My response amounted to an argumentum ad auctoritatem: Many CS papers use “welfare” or “social welfare” in the same way, including a recent CACM review article. I was actually trying to be extra careful by using the term utilitarian social welfare. An EC’12 reviewer raised similar objections to this paper, which is why the introduction of the camera-ready version includes a long (for a conference paper) historical discussion.

These reviewers are right, of course, in asking for a broader perspective. But perhaps part of the objection to (utilitarian) social welfare is also philosophical. Check out, for example, the article on distributive justice in the Stanford Encyclopedia of Philosophy. It turns out that from a philosopher’s point of view, even economists are narrow-minded:

Economists defending some form of welfarism normally state the explicit functional form, while philosophers often avoid this formality, concentrating on developing their theories in answer to two questions: 1) the question of what has intrinsic value, and 2) the question of what actions or policies would maximize the intrinsic value.

Strangely enough, though, “most philosophical activity has concentrated on a variant known as utilitarianism”, which is exactly the notion mentioned above. The Stanford article’s section that deals with welfare-based principles is essentially a critique (more like an indictment) of this approach:

For instance, some people may have a preference that the members of some minority racial group have less material benefits. Under utilitarian theories, in their classical form, this preference or interest counts like any other in determining the best distribution. Hence, if racial preferences are widespread and are not outweighed by the minority’s contrary preferences (perhaps because the minority is relatively few in number compared to the majority), utilitarianism will recommend an inegalitarian distribution based on race if there is not some other utility-maximizing alternative on offer. […] Utilitarians may believe that even more welfare in the long run can be achieved by re-educating the majority so that racist preferences weaken or disappear over time, leading to a more harmonious and happier world. However, the utilitarian must supply an account of why racist or sexist preferences should be discouraged if the same level of total long term utility could be achieved by encouraging the less powerful to be content with a lower position.

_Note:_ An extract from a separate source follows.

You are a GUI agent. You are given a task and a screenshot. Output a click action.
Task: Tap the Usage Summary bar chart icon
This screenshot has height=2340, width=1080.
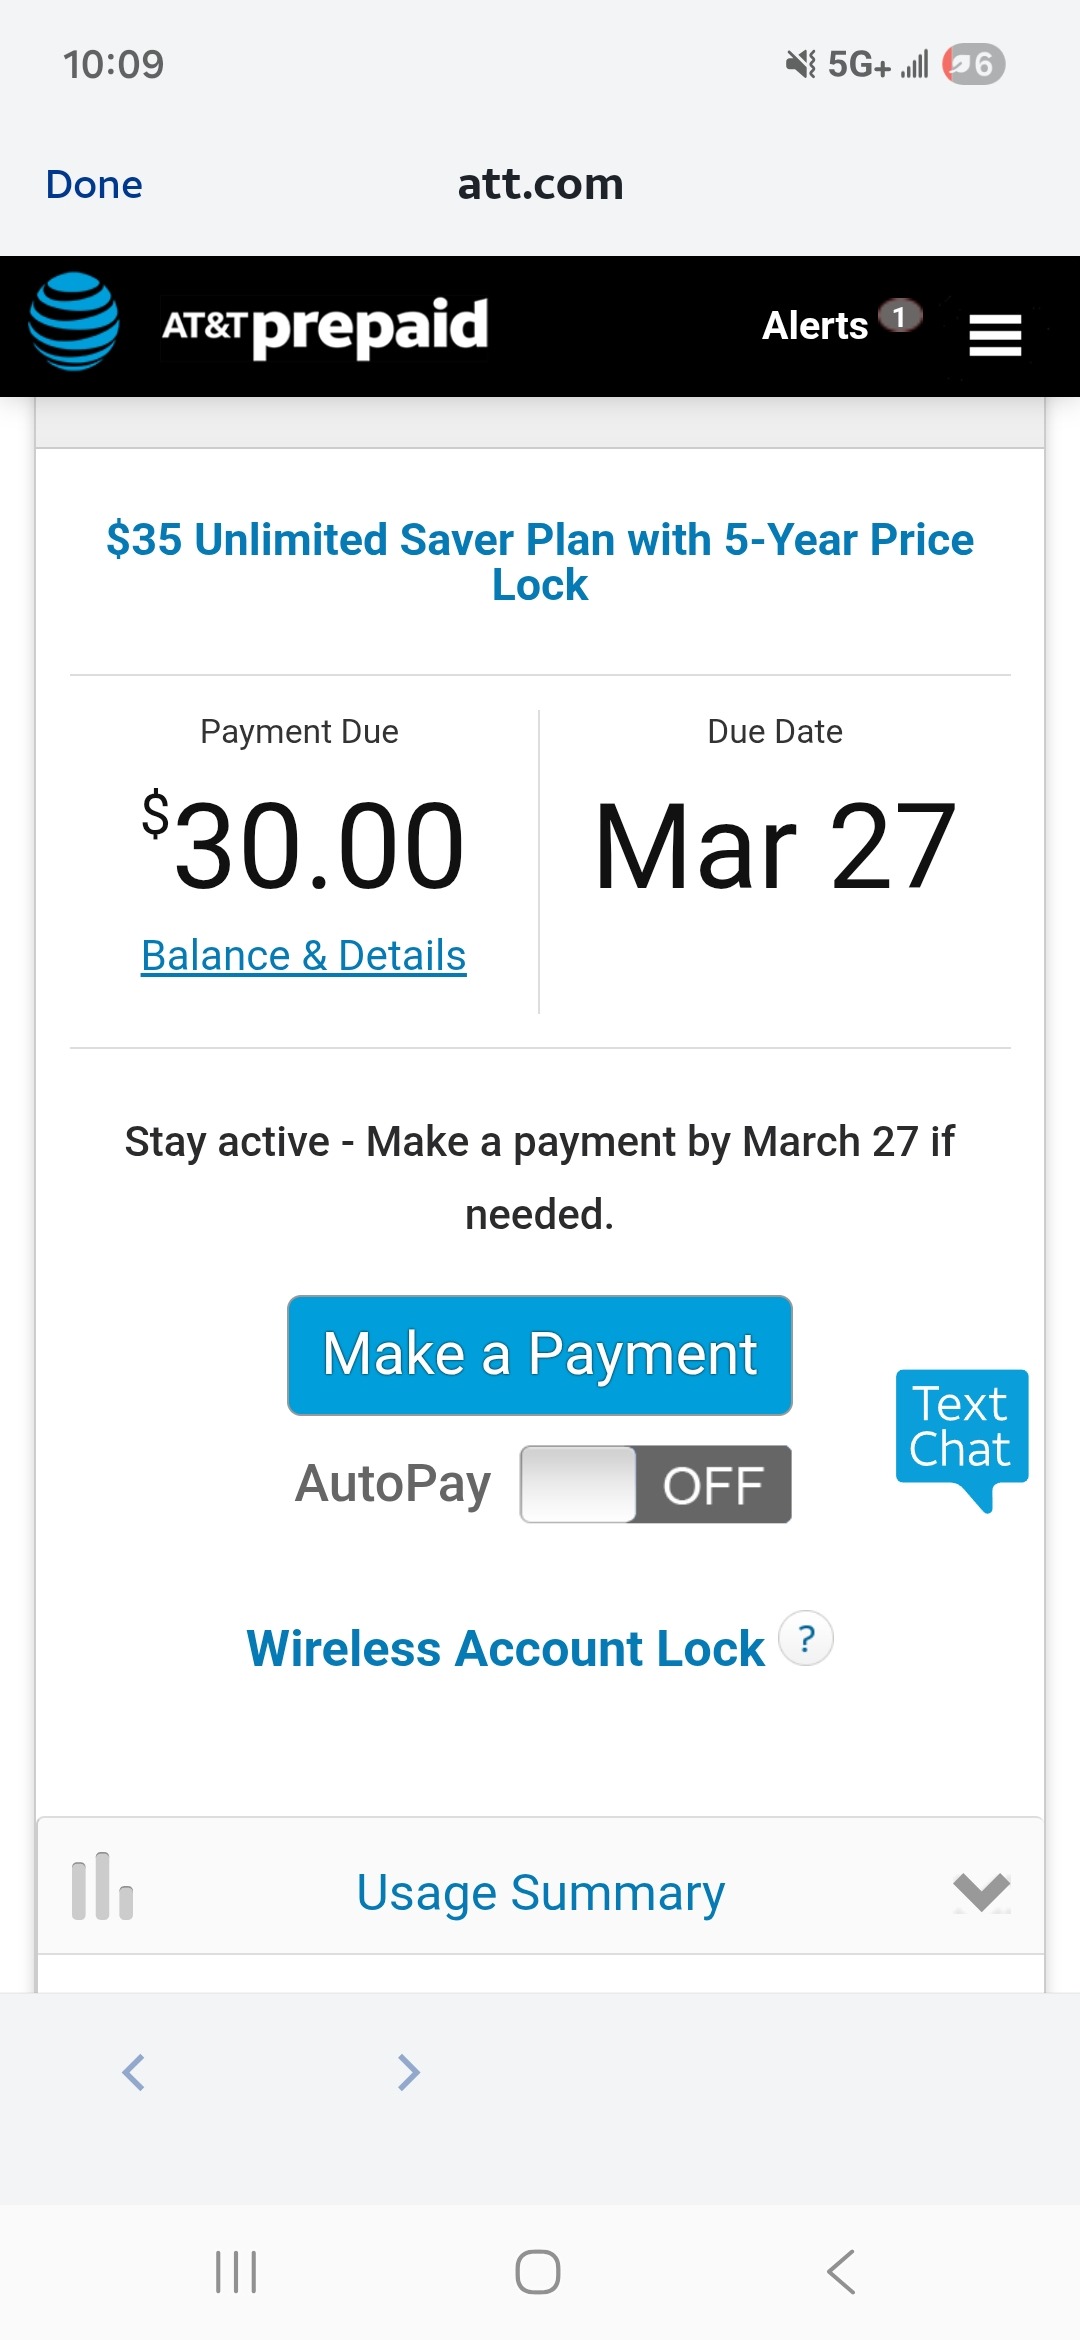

But similar questions get even murkier under alternative principles of distributive justice. A seemingly popular principle, equality of opportunities, is advocated by “those who believe that we can show equal concern, respect, or treatment of people without them having the same material goods and services, so long as they have equal economic opportunities.” From this viewpoint, it has been argued that discrimination based on gender or race is bad because people have no control over these parameters, and it is immoral to structure society in a way that one’s draw in this “natural lottery” can profoundly affect one’s opportunities in life. Going one step further, people also cannot control which families they are born into; should we let such factors affect a person’s chances in life? And taking this reasoning to the limit, we can observe that people cannot control the talents with which they are born. Where does one draw the line?

Putting my two cents (worth maybe two Israeli liras in this case) in, it seems to me that in simple domains, undesirable mechanisms like random serial dictatorship (see, e.g., Eric Budish’s position paper in Exchanges) satisfy the principle of equality of opportunities; going back to the review snippet above, RSD is also ex-post Pareto efficient. Perhaps maximizing the sum of utilities, when possible, is not that bad after all?

I’ll conclude with an ambitious thought. It seems (from ongoing work with Nicolas Christin and Anupam Datta at CMU) that research on distributive justice says little about how to implement and verify those lofty ideals. Is this a challenge for algorithmic philosophy?